WHAT YOU WILL DO: Copy out the lines of the records starting at the line that contains "You are a GUI" and ending at the line that contains "The width and", unchanged, with nothing else.

SUPPLIED INFORMATION:
|---|

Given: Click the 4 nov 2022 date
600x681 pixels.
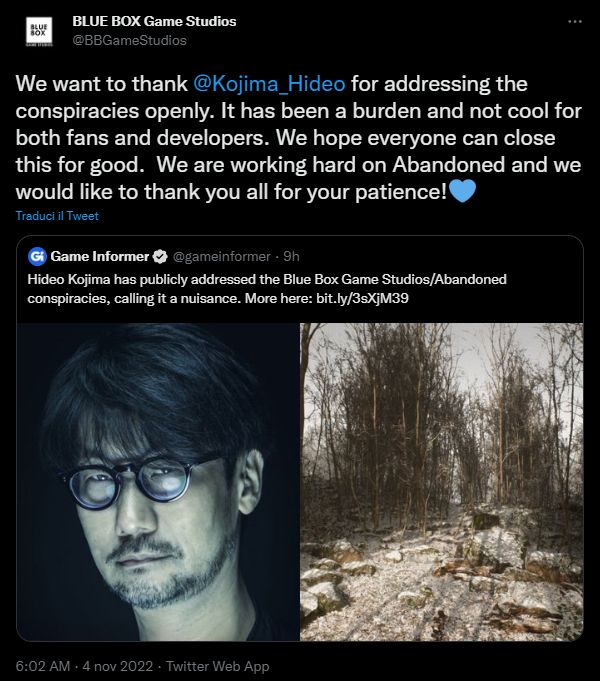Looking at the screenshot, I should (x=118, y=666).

|---|

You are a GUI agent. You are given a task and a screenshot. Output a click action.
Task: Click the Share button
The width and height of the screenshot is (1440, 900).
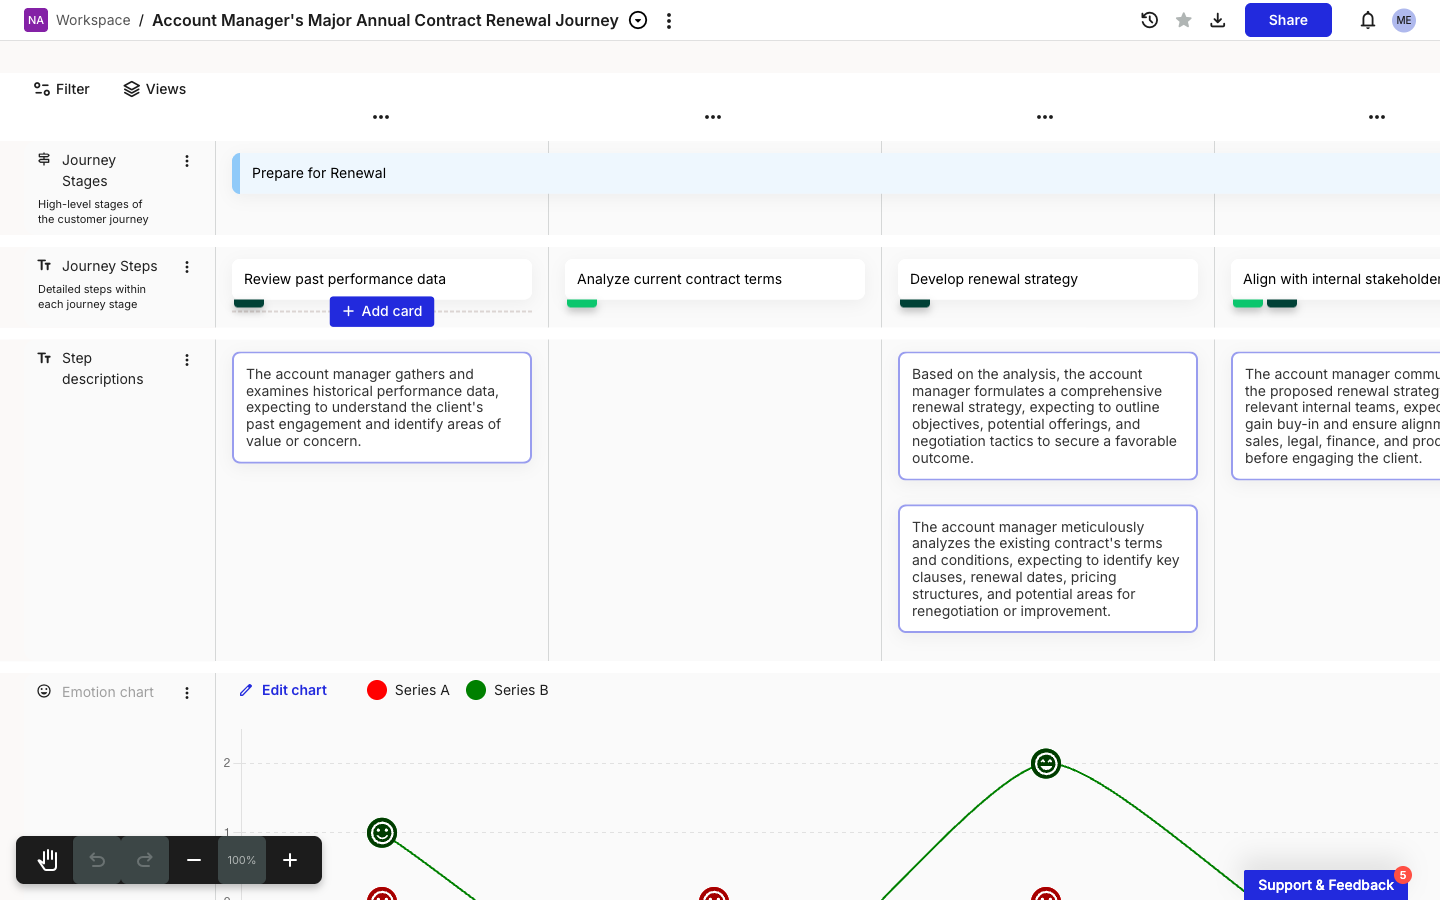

|---|

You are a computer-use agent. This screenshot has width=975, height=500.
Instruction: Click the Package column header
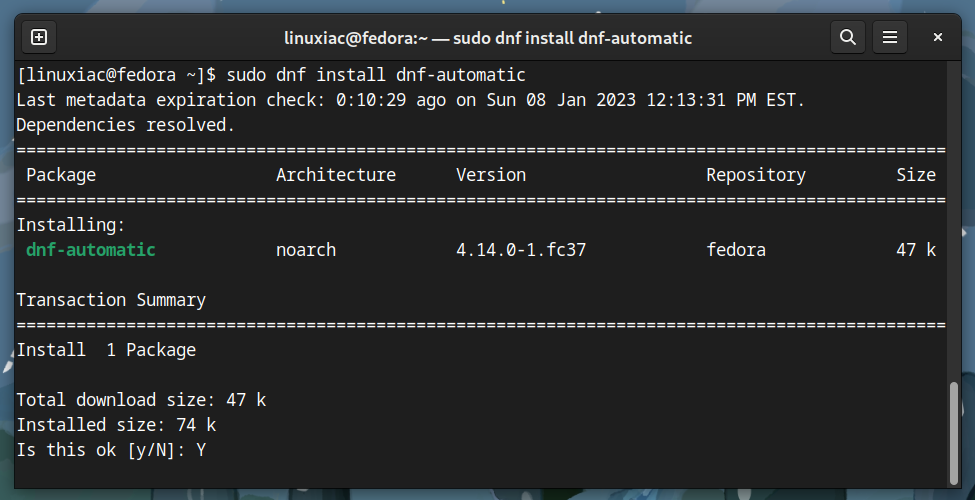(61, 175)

|---|

RESULT:
You are a GUI agent. You are given a task and a screenshot. Output a click action.
Task: Click the Share button
The width and height of the screenshot is (1440, 900).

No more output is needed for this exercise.